[Start Data lines]
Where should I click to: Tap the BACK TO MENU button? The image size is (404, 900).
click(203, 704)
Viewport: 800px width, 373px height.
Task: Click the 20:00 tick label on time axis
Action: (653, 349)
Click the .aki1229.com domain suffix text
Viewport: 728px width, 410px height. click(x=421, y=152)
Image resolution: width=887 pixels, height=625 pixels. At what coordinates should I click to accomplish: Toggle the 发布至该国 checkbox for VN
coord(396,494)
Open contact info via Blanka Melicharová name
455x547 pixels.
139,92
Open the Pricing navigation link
[End Data lines]
*Directive*
Copy the items above word for word.

*Completed task*
Where should I click to: Tap the BACK TO MENU button? The image size is (404, 900).
click(203, 704)
Viewport: 800px width, 373px height.
Task: Click the 20:00 tick label on time axis
Action: (653, 349)
Click the .aki1229.com domain suffix text
Viewport: 728px width, 410px height. click(x=421, y=152)
Image resolution: width=887 pixels, height=625 pixels. At what coordinates should I click to accomplish: Toggle the 发布至该国 checkbox for VN
coord(396,494)
Open contact info via Blanka Melicharová name
455x547 pixels.
139,92
Open the Pricing navigation link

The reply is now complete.